Le choc est évidemment immense pour Alice, beaucoup moins pour le spectateur qui n'y voit forcément là de prime abord qu'une resucée opportuniste de concepts utilisés de manière plus judicieuse par le passé (notamment sur l'onde de choc provoquée par leur révélation), même si, ici, "Alice" se veut penser comme une adaptation très libre d'un fait divers sordide au sujet d'une jeune fille afro-américaine, Mae Louise Walls Miller, ayant réellement vécu comme une esclave dans les années 60 avant de pouvoir s'échapper.
Toutefois, là où ses prédécesseurs se concluaient sur ce type de rebondissement pour nous laisser dans un état de stupeur à l'approche du générique de fin, "Alice" a l'originalité de s'en servir comme d'un commencement à l'exploration de ses conséquences, amenant son héroïne à confronter le mensonge de sa condition archaïque d'esclave à plus d'un siècle d'évolution de la place de la population afro-américaine au sein de la société américaine.

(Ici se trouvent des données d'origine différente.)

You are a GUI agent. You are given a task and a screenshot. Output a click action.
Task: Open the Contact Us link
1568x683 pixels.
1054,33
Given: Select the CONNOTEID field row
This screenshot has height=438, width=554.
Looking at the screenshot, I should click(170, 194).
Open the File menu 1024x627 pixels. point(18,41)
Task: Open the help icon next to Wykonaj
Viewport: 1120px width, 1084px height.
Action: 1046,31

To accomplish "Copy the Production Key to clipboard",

Outre le choc plus général que la modernité peut représenter pour un tel personnage, le film va en effet trouver sa plus belle direction dans le regard à la fois perdu et bouleversé de son Alice plongée dans cette Amérique 70's, la faisant passer d'un être passif et asservi, sorti de son terrier intemporel, à une héroïne digérant en accéléré des décennies d'événements ou de figures noires marquantes pour enfin crier haut et fort la liberté qui aurait dû être la sienne depuis sa naissance.
De plus, la prise de conscience de son statut s'effectue en compagnie d'un guide afro-américain plutôt bien pensé pour l'occasion. Certes, on peut tiquer sur la rencontre très heureuse avec cet ancien activiste de la cause noire ayant abandonné les armes pour devenir l'objet de formes de servitudes plus contemporaines mais leur duo va peu à peu avoir du sens à travers ce que chacun (r)éveille chez l'autre dans leur désir mutuel d'émancipation en tant qu'individus. Et, autant le dire, la complémentarité de ce tandem en construction doit bien plus à l'humanité apportée par ses interprètes Keke Palmer et Common plutôt qu'au scénario ou à l'exécution très maladroite de "Alice" en général.
Effectivement, malgré de bonnes intentions et des acteurs principaux qui arrivent à tirer le meilleur de certains temps forts de cette histoire (les larmes de Keke Palmer devant cette réalité insurmontable ou la confrontation dans le dinner), "Alice" semble ne jamais savoir sur quel pied danser entre l'importance de son sujet et son déroulement très classique de revenge movie, entraînant finalement vers le bas tout ce qui aurait pu faire de "Alice" une entreprise vraiment marquante. Entre sa mise en scène peu inspirée, tout autant incapable d'apporter du relief aux moments décisifs de son récit que d'iconiser Alice à la façon tant désirée d'une Pam Grier époque Blaxploitation (son modèle littéral), et une écriture faisant de la notion d'audace son ennemie, notamment dans sa manière soit trop timide soit trop grossière d'appréhender ce qui aurait dû être la force de son discours décidément trop grande pour elle, "Alice" patine terriblement à mettre en valeur les atouts qui auraient pu faire sa différence face à des longs-métrages ayant fait appel à un ressort similaire et se cantonne à un spectacle de vengeance basique loin d'être à la hauteur de son contexte incroyable. Dommage, sans être pour autant honteuse, la traversée du miroir de cette Alice vers une liberté salvatrice méritait bien mieux.